= Walter Turnbull =

American musician

Dr. Walter Turnbull (19 July 1944 in Greenville, Mississippi – 23 March 2007) was an American musician and the founder of the Boys Choir of Harlem. Turnbull graduated from Tougaloo College where he studied classical music and vocal performance.

He moved to New York City in 1968, and in addition to continuing his education at the Manhattan School of Music started to perform as a tenor with the New York Philharmonic. He also began teaching music at a Harlem church upon his arrival in New York. This church group eventually turned into a popular city choir and then eventually the internationally renowned Boys Choir of Harlem.

In 1999, he was awarded the 5th Annual Heinz Award in the Arts and Humanities.

In the spring of 2001, a 14-year-old student came forward to Turnbull and reported that the choir's chief counselor, Frank Jones Jr., had been molesting him for years. Turnbull failed to notify the police and did nothing to investigate the allegations.

It was later revealed that Turnbull and his brother, Horace, the choir's executive vice president, allowed Jones to stay in contact with students even after city officials explicitly banned him from the 650-student academy (a public school that is overseen and financed in part by the Department of Education). Jones was allowed to remain so close to students that he was called upon by the Turnbulls to chaperone at least eight overnight choir trips. A city school official reported to investigators that Horace Turnbull had complained to her that barring Mr. Jones was "a hardship," because he was "an integral part" of the program.

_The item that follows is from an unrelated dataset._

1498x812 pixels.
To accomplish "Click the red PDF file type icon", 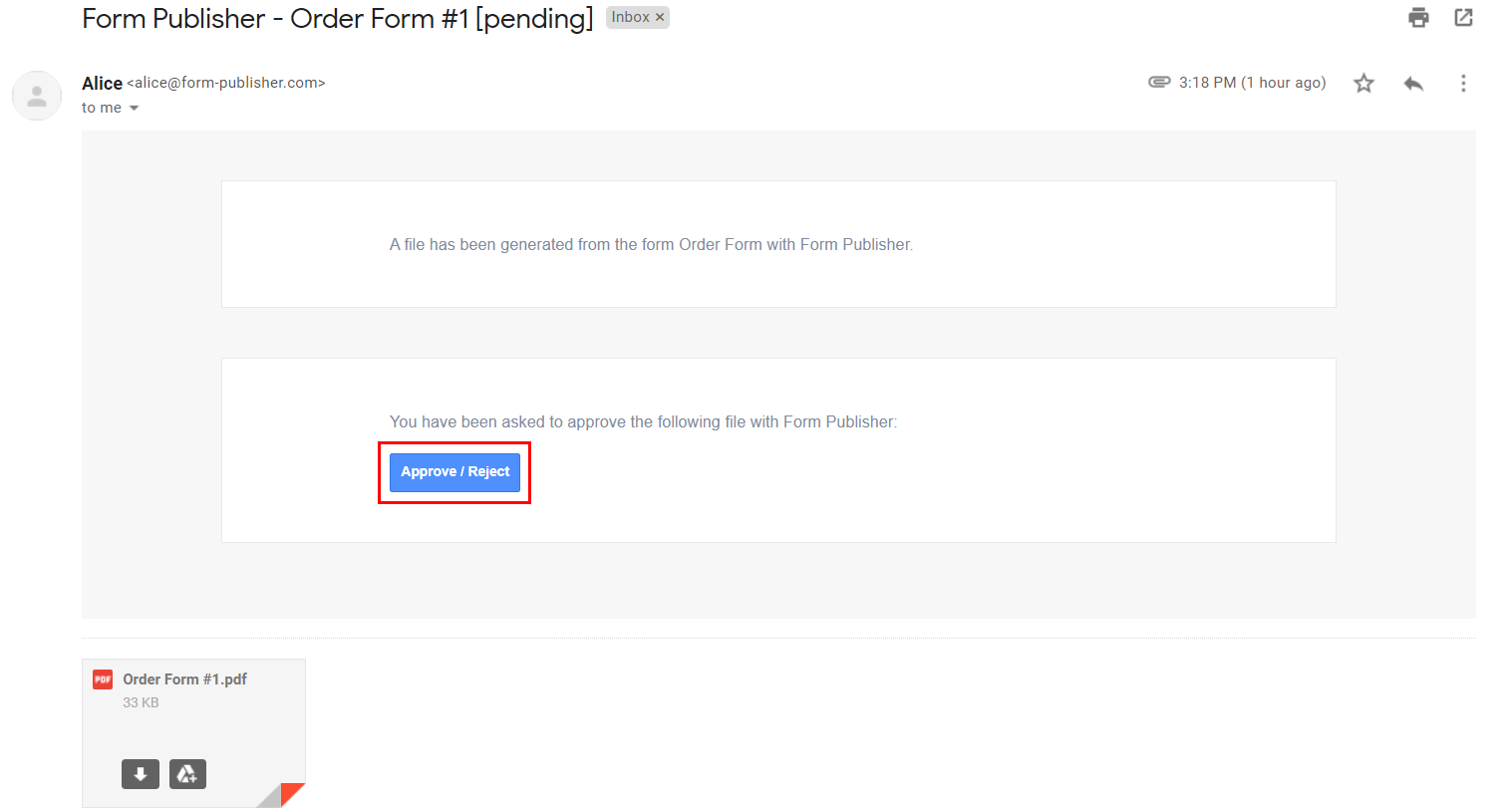I will point(103,679).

The silence regarding the allegations against Jones was eventually broken when the 14-year-old student's mother went to the authorities. That fall Jones was arrested, tried and sentenced to two years in prison for multiple counts of third-degree sexual abuse and endangerment of a child.

In 2003, city investigators concluded that the Turnbull brothers had failed to report the complaints of abuse to the authorities and had allowed Mr. Jones to continue working with children. A memorandum was issued to the choir's board of directors by investigators for the New York City schools. It urged the choir's board to dismiss the Turnbull brothers. The board immediately asked for the resignation of Walter and Horace Turnbull. Both men refused to resign and defended themselves publicly. In a surprising move, the choir board then voted unanimously to recommend that the Turnbulls be kept on in a revised capacity.

As a result, the city school system's investigative arm recommended that the Department of Education "sever all ties" with the academy if the Turnbulls remain. Shortly after, the Department of Education did just that and evicted the choir from the city-owned school property where they had been operating rent-free since 1993. The Choir relocated to the Metropolitan Community Methodist Church.

He died on March 23, 2007, in a New York City hospital. He had reportedly suffered a stroke months earlier.